Diagnostiek

Diagnostiek

Anamnese en lichamelijk onderzoek

CE is een klinische diagnose met arbitraire kenmerken, doch waarbij jeuk altijd wordt gerekend tot een hoofdcriterium. Bij het stellen van de diagnose CE kunnen de criteria van Williams gebruikt worden.

Criteria van Williams
Hoofdcriterium Jeuk
Nevencriteria (tenminste 3 van de 5) 1 Voorgeschiedenis waarbij het eczeem gelokaliseerd was in plooien, zoals in elleboogplooien, knieholten, nek en/of wreef
2 Persoonlijke voorgeschiedenis van astma of hooikoorts (of bij eerstegraads familielid bij patiënten jonger dan 4 jaar)
3 Een voorgeschiedenis van een droge huid in het afgelopen jaar
4 Zichtbaar flexuraal eczeem (of eczeem van wangen, voorhoofd en/of strekzijde ledematen bij kinderen jonger dan 4 jaar)
5 Begin van de aandoening jonger dan 2 jaar (dit criterium vervalt als het kind jonger is dan 4)

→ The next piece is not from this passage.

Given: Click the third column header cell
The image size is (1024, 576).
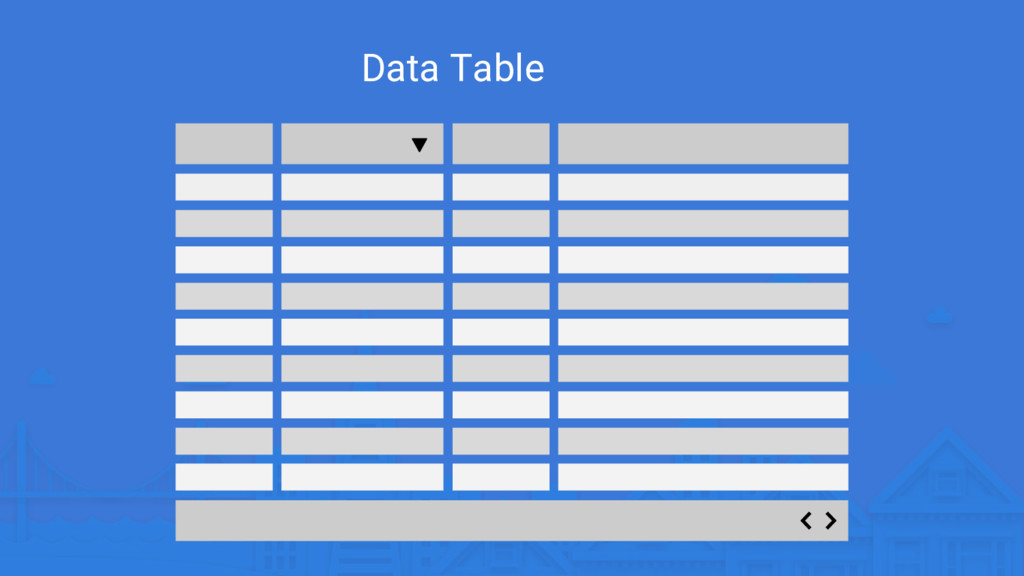Looking at the screenshot, I should pyautogui.click(x=501, y=144).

Op basis van de op de voorgrond tredende klinische kenmerken kan de differentiaaldiagnose wisselen. Wanneer de droge huid op de voorgrond blijft staan ondanks adequate behandeling met emolliens, kan de verdenking bestaan op ichthyosis, eventueel in combinatie met het eczeem. Aanvullend histologisch en genetisch onderzoek naar ichthyosis is dan gewenst. Urticaria die ontstaan binnen zes uur na een prikkel kunnen verward worden met eczeem. Als vooral de plooien zijn aangedaan, dient luierdermatitis of seborroïsch eczeem (behalve in de bilregio ook in de andere plooien) uitgesloten te worden. Bij twijfel over diagnose/DD verwijzen naar dermatoloog of kinderarts. Een mogelijk hulpmiddel bij het vaststellen van de ernst van het eczeem is de TIS score (wordt ook gehanteerd in NHG standaard en richtlijn voedselallergie JGZ). Deze staat in bijlage 1.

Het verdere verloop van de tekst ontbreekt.